(AUSGEWÄHLTER TEXTAUSZUG):
<<<<
Der Professor für Medienpsychologie an der Zürcher Hochschule für Angewandte Wissenschaften erforscht, wie Schweizer Kinder und Jugendliche ihre Freizeit verbringen und wie sie Medien nutzen.

Und doch sagen Sie, das Smartphone sei für Schweizer Kinder und Jugendliche sehr wichtig geworden. Was genau bedeutet das?

Das Handy ist in vielen Situationen dabei. Kinder und Jugendliche kommunizieren damit zum Beispiel mit ihren Eltern, mit Freunden und organisieren Treffen. Sie sind aber nicht pausenlos am Gamen oder Chatten. Nach wie vor treffen sie sich am liebsten mit ihren Freunden, um mit ihnen Zeit zu verbringen, gerne auch draussen.
>>>>
(GEZEIGTES MATERIAL):
<<<<
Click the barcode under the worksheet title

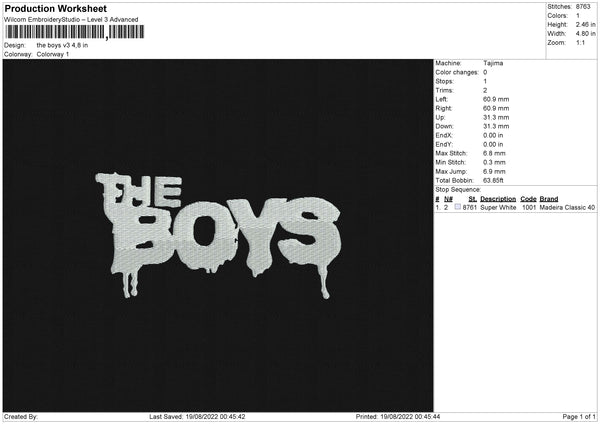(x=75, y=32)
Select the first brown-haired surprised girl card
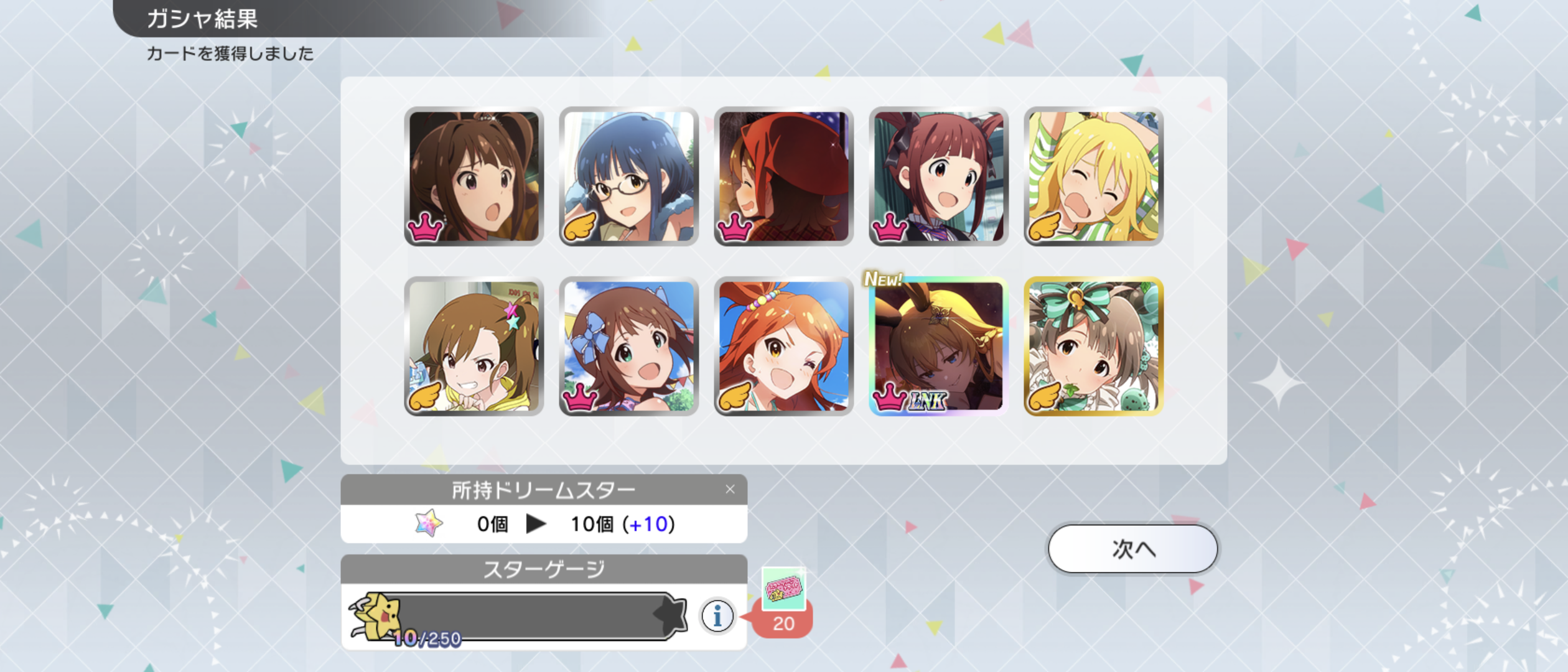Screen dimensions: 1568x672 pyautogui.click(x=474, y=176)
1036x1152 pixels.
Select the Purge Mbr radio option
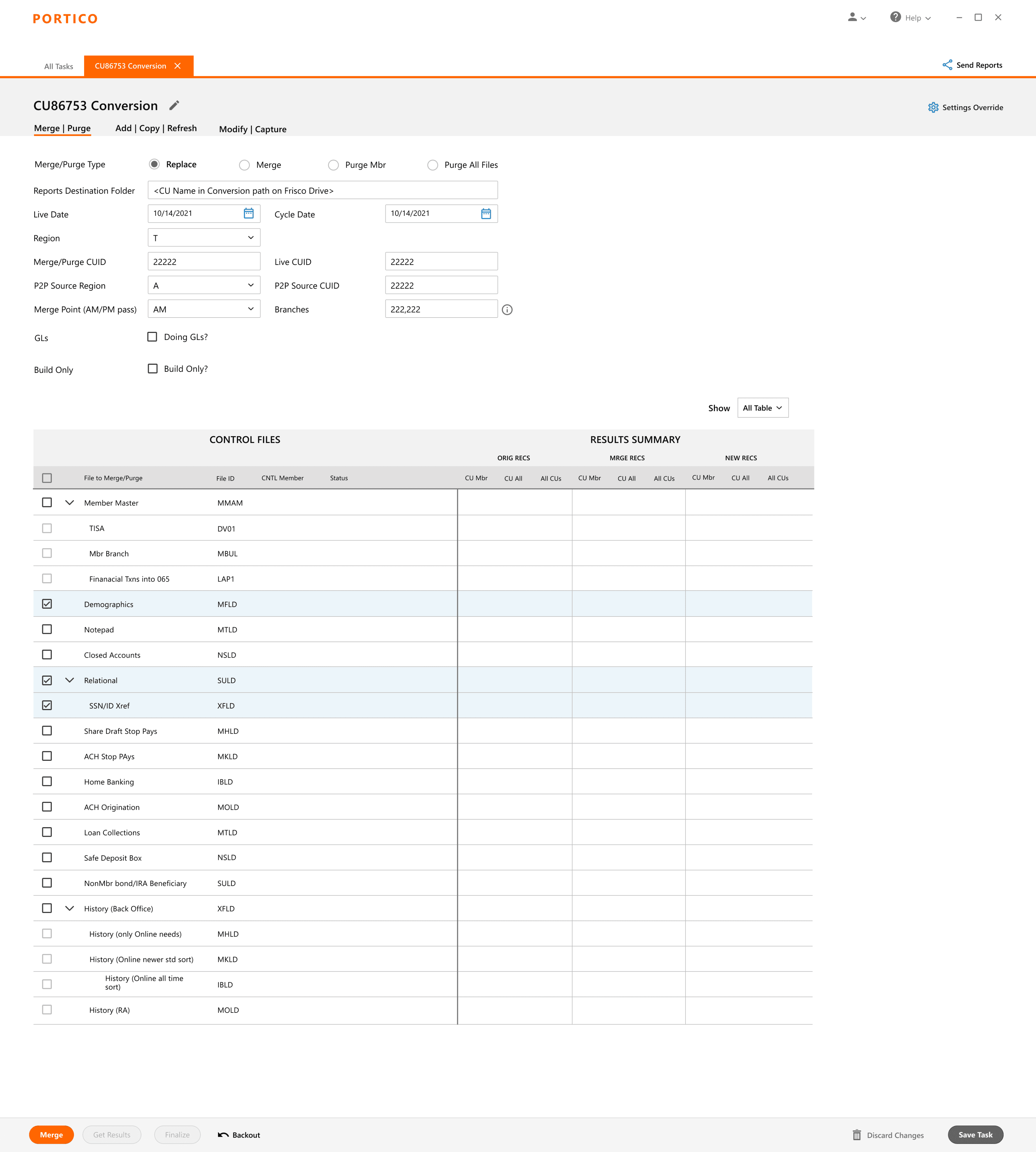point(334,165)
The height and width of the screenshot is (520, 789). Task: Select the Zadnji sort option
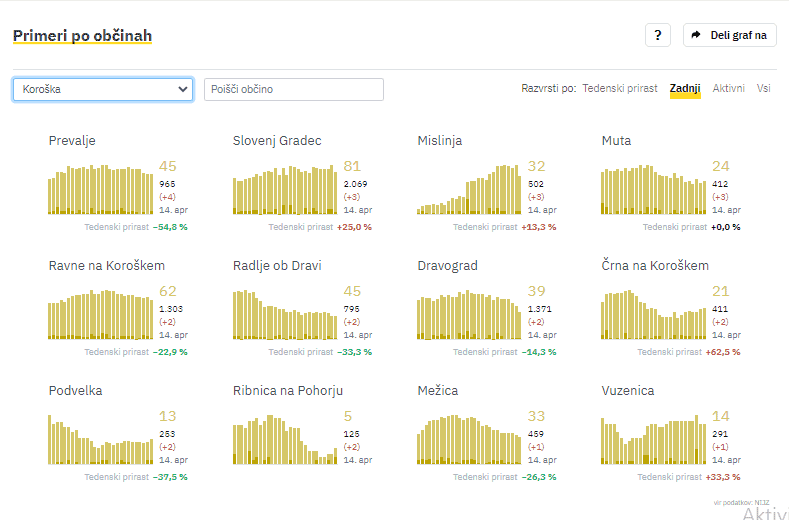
>>>>
(AUFGABE): Was machen Schweizer Kinder und Jugendliche laut dem Textauszug über Mediennutzung nach wie vor am liebsten?

(ANTWORT): Sie treffen sich am liebsten mit ihren Freunden, um mit ihnen Zeit zu verbringen, gerne auch draussen.